SET EXERCISE >> Please rewrite the listing below as a numbered list, leaving out any blank lines.

########

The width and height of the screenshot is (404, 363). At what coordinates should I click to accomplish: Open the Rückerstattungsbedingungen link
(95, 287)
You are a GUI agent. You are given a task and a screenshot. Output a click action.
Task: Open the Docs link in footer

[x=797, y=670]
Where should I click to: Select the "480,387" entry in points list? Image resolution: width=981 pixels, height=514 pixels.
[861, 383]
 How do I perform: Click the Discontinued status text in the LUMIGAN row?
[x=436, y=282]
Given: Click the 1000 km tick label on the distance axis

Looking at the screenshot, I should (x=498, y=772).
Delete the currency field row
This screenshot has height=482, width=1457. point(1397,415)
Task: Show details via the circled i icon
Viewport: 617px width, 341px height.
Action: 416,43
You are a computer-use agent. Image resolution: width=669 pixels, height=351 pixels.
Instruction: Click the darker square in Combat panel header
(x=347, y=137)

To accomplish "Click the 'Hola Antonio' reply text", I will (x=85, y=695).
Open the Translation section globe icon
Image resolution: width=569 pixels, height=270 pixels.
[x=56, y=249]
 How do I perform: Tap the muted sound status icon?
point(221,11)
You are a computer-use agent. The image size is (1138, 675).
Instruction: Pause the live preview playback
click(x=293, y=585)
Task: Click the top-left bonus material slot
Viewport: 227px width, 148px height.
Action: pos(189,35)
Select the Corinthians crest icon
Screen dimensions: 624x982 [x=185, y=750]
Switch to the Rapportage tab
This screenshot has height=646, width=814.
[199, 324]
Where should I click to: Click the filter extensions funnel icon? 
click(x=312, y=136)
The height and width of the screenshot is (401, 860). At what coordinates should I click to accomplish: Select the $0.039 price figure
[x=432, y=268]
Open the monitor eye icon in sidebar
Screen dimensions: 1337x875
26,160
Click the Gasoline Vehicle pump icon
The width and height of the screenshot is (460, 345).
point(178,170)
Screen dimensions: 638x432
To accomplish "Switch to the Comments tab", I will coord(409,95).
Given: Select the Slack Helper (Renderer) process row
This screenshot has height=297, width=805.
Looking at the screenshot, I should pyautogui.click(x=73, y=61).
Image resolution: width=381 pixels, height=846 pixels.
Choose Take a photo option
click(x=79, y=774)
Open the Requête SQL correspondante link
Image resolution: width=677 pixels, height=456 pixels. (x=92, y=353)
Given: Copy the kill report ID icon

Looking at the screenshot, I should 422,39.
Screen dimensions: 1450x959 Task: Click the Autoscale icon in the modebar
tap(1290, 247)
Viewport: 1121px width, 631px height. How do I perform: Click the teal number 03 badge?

########

OUTPUT FOR THIS EXERCISE >>
1. The width and height of the screenshot is (404, 363). At what coordinates should I click to accomplish: Open the Rückerstattungsbedingungen link
2. (95, 287)
3. You are a GUI agent. You are given a task and a screenshot. Output a click action.
4. Task: Open the Docs link in footer
5. [x=797, y=670]
6. Where should I click to: Select the "480,387" entry in points list? Image resolution: width=981 pixels, height=514 pixels.
7. [861, 383]
8.  How do I perform: Click the Discontinued status text in the LUMIGAN row?
9. [x=436, y=282]
10. Given: Click the 1000 km tick label on the distance axis
11. Looking at the screenshot, I should (x=498, y=772).
12. Delete the currency field row
13. This screenshot has height=482, width=1457. point(1397,415)
14. Task: Show details via the circled i icon
15. Viewport: 617px width, 341px height.
16. Action: 416,43
17. You are a computer-use agent. Image resolution: width=669 pixels, height=351 pixels.
18. Instruction: Click the darker square in Combat panel header
19. (x=347, y=137)
20. To accomplish "Click the 'Hola Antonio' reply text", I will (x=85, y=695).
21. Open the Translation section globe icon
22. Image resolution: width=569 pixels, height=270 pixels.
23. [x=56, y=249]
24.  How do I perform: Tap the muted sound status icon?
25. point(221,11)
26. You are a computer-use agent. The image size is (1138, 675).
27. Instruction: Pause the live preview playback
28. click(x=293, y=585)
29. Task: Click the top-left bonus material slot
30. Viewport: 227px width, 148px height.
31. Action: pos(189,35)
32. Select the Corinthians crest icon
33. Screen dimensions: 624x982 [x=185, y=750]
34. Switch to the Rapportage tab
35. This screenshot has height=646, width=814.
36. [199, 324]
37. Where should I click to: Click the filter extensions funnel icon? 
38. click(x=312, y=136)
39. The height and width of the screenshot is (401, 860). At what coordinates should I click to accomplish: Select the $0.039 price figure
40. [x=432, y=268]
41. Open the monitor eye icon in sidebar
42. Screen dimensions: 1337x875
43. 26,160
44. Click the Gasoline Vehicle pump icon
45. The width and height of the screenshot is (460, 345).
46. point(178,170)
47. Screen dimensions: 638x432
48. To accomplish "Switch to the Comments tab", I will coord(409,95).
49. Given: Select the Slack Helper (Renderer) process row
50. This screenshot has height=297, width=805.
51. Looking at the screenshot, I should pyautogui.click(x=73, y=61).
52. Image resolution: width=381 pixels, height=846 pixels.
53. Choose Take a photo option
54. click(x=79, y=774)
55. Open the Requête SQL correspondante link
56. Image resolution: width=677 pixels, height=456 pixels. (x=92, y=353)
57. Given: Copy the kill report ID icon
58. Looking at the screenshot, I should 422,39.
59. Screen dimensions: 1450x959 Task: Click the Autoscale icon in the modebar
60. tap(1290, 247)
61. Viewport: 1121px width, 631px height. How do I perform: Click the teal number 03 badge?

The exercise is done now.